**Selected extract**
+ + + +

We also observed that the direct healthcare costs incurred by COPD patients with frequent exacerbations were higher than COPD patients with no history of exacerbations, which supported findings from other studies.20,21 Furthermore, the drug costs increased with time whereas the other direct healthcare costs did not change much over time. During the follow-up of the present study (2000–2014), the awareness of COPD and how to manage the disease improved substantially in Sweden,22,23 which could explain that the drug costs increased whereas other costs were kept down due to improved management. During the first year of follow-up, the total costs, but not the drug costs, were high, a finding that was most clear in the group with ≥2 annual exacerbations. These costs were associated with measures related to COPD diagnosis and to hospitalizations.

In general, the patients with a dual diagnosis of asthma and COPD are younger with a higher clinical burden than those diagnosed with COPD alone.24,25 This is in agreement with the finding of the present study in which the prevalence of comorbidities was generally somewhat higher in the whole group compared to the group with pure COPD, ie, when asthma was excluded. No difference was observed with respect to age among patients with both asthma and COPD and patients with COPD alone suggesting that the COPD diagnosed may have been established at later stage in patients already having an asthma diagnosis. This interpretation is in line with a previous ARCTIC study in which asthma was more common in COPD patients receiving their COPD diagnosis at a late stage indicating that the asthma diagnosis may delay the diagnosis of COPD.26 Although patients with both asthma and COPD seem to be slightly worse off with regard to disease burden, exacerbation rate, lung function decline and mortality rate did not differ between the groups indicating that a concurrent asthma diagnosis did not have an impact on these outcomes which may be attributed to the fact that study patients had a moderate or mild COPD.

The present study has several important strengths. The real-world study design, long follow-up period and the large sample size of high-quality national registry data from primary care settings adequately reflect the general population and clinical practice in Sweden. Additionally, the study carried out a comprehensive assessment (2000–2014) of history of exacerbation and its association with the exacerbation rate, mortality, COPD treatments, lung function and healthcare costs during the long follow-up time. Data quantification in this study can allow decision makers to understand the impact of exacerbations frequency in COPD patients, which may serve as the basis for the development of treatment strategies to achieve better outcomes in millions of patients with COPD worldwide.

+ + + +

**Listed entries**

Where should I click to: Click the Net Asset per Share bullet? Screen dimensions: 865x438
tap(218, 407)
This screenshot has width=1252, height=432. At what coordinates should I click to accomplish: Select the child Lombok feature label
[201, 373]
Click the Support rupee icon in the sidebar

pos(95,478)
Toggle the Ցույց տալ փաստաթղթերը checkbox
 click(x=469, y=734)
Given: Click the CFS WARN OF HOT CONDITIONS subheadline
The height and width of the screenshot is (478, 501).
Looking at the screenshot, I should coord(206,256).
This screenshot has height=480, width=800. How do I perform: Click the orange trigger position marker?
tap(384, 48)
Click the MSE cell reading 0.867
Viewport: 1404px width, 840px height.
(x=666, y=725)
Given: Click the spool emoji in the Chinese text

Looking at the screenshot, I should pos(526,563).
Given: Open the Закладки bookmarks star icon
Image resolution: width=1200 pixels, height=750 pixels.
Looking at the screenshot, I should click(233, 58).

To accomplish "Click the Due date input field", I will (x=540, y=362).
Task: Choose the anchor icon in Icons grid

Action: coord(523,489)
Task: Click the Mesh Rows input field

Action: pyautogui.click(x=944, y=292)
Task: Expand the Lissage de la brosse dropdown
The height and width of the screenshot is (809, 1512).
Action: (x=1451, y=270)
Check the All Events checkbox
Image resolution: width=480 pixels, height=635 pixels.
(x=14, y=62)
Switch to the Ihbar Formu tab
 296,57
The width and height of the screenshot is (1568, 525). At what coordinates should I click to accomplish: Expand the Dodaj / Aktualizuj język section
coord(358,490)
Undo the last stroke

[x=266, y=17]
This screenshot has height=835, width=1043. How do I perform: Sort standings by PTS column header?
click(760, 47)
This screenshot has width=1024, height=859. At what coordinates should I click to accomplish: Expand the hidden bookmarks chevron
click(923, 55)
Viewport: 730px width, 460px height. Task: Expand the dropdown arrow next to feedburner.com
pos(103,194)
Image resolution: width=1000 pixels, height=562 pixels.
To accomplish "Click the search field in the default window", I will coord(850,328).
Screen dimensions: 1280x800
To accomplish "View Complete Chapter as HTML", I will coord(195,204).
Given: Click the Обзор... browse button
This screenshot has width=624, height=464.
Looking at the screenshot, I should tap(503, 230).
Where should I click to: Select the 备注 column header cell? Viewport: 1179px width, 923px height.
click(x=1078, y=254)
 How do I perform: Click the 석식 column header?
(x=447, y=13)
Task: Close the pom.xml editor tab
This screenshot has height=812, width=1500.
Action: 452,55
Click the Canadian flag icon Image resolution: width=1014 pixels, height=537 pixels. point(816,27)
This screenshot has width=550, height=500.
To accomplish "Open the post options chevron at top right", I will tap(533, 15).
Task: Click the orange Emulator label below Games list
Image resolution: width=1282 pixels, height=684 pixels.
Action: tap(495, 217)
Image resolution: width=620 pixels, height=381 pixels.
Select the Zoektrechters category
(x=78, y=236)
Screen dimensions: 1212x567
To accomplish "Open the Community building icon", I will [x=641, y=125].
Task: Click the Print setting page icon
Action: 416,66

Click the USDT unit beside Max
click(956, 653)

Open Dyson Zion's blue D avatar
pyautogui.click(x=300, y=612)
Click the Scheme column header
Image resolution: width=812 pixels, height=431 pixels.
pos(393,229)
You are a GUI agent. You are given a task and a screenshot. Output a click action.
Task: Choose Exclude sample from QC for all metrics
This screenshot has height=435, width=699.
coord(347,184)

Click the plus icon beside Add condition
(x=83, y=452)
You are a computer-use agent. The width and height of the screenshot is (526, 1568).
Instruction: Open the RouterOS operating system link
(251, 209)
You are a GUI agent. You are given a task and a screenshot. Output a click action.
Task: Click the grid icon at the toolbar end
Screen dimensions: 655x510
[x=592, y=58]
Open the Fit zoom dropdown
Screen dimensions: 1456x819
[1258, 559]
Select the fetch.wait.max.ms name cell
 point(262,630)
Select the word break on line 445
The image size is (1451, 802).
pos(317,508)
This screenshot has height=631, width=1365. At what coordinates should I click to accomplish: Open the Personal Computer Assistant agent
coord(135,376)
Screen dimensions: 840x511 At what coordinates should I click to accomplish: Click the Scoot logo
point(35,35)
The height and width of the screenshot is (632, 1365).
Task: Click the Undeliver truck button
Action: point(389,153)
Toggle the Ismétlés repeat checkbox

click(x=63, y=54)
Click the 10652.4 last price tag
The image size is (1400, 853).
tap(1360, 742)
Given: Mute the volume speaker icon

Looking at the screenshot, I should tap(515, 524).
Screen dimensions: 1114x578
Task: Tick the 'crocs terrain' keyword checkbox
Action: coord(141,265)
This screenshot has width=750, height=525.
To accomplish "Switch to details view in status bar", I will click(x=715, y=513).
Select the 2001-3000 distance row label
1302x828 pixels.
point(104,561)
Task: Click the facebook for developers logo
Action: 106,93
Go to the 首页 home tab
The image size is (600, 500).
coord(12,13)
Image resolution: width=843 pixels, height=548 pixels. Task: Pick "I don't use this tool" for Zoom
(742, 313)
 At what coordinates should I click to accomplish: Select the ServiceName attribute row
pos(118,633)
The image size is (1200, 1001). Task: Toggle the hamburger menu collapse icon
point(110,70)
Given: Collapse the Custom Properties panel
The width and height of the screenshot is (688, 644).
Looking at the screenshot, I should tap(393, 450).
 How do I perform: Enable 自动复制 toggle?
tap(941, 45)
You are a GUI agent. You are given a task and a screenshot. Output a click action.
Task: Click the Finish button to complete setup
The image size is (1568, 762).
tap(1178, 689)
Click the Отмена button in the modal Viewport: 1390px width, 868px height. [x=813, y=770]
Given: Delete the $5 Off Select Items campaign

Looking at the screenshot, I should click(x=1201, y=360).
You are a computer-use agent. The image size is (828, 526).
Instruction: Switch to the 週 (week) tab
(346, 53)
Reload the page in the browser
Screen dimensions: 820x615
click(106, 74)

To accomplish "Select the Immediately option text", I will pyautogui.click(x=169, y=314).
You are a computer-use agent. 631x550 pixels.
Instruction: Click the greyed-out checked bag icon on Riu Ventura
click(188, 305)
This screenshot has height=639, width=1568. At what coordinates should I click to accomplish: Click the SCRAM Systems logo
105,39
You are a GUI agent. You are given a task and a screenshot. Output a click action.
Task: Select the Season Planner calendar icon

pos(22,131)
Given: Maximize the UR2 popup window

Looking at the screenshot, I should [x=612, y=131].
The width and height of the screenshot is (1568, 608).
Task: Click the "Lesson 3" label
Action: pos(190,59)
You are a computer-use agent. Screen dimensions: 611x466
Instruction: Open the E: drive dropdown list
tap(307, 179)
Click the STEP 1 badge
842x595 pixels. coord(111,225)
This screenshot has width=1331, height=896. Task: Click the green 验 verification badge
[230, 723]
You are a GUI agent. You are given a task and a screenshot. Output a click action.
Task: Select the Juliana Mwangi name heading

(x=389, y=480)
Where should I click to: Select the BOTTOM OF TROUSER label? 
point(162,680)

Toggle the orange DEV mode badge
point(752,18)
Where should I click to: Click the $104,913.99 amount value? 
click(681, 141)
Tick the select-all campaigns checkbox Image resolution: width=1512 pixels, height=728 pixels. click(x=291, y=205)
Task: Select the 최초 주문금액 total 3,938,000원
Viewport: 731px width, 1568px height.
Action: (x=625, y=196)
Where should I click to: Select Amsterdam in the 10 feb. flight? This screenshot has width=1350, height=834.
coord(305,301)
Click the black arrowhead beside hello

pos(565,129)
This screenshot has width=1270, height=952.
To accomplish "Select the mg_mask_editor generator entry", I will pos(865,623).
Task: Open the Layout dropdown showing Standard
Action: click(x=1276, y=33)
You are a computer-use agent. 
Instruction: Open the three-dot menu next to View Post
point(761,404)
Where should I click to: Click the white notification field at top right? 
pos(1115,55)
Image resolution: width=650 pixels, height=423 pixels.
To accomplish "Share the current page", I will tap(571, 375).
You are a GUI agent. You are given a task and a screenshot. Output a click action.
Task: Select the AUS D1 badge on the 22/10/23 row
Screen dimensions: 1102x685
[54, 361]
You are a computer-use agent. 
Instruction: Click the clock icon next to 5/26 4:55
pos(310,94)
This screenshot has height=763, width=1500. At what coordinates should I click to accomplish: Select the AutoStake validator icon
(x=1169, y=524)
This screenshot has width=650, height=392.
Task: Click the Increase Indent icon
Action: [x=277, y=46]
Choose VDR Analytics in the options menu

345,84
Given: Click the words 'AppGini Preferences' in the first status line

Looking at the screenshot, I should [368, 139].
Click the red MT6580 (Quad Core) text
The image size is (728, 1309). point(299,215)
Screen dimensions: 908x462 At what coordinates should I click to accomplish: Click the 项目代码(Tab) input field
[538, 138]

+ + + +

**Apply what you read**
A. Duplicate the COPD excerpt from "We also observed" to "and to hospitalizations.".
B. Answer these questions using the COPD excerpt.
(i) Which costs rose over time while the other direct healthcare costs changed little?
(ii) According to the earlier ARCTIC study, asthma was more common in COPD patients diagnosed at what stage?
(iii) What years did the study's assessment cover?
The items come from a separate source.

**Solutions to the exercise**
A.
We also observed that the direct healthcare costs incurred by COPD patients with frequent exacerbations were higher than COPD patients with no history of exacerbations, which supported findings from other studies.20,21 Furthermore, the drug costs increased with time whereas the other direct healthcare costs did not change much over time. During the follow-up of the present study (2000–2014), the awareness of COPD and how to manage the disease improved substantially in Sweden,22,23 which could explain that the drug costs increased whereas other costs were kept down due to improved management. During the first year of follow-up, the total costs, but not the drug costs, were high, a finding that was most clear in the group with ≥2 annual exacerbations. These costs were associated with measures related to COPD diagnosis and to hospitalizations.

B.
(i) The drug costs
(ii) A late stage
(iii) 2000–2014